[Stored data]

↓↓↓

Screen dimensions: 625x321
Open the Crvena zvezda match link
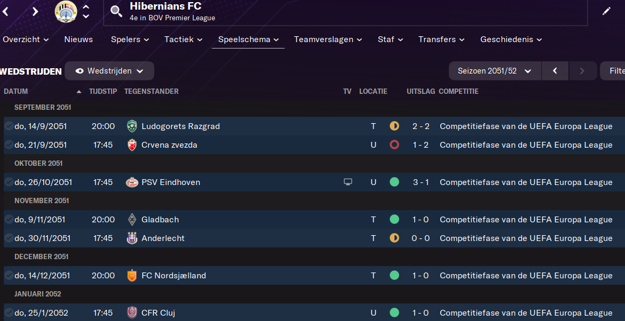point(169,145)
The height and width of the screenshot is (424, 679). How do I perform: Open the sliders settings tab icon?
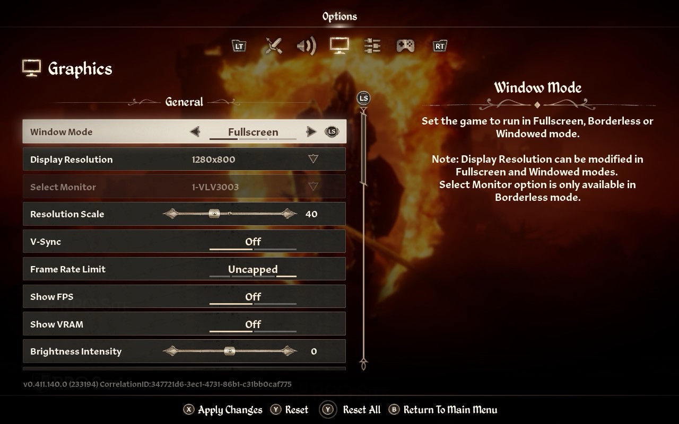[372, 46]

↑↑↑

Starting with the line that has "Open the Crvena zvezda match link" and ending with the last line of the records, retype every line exactly and only those lines. Do not include the pictures.

Open the Crvena zvezda match link
point(169,145)
The height and width of the screenshot is (424, 679). How do I perform: Open the sliders settings tab icon?
[372, 46]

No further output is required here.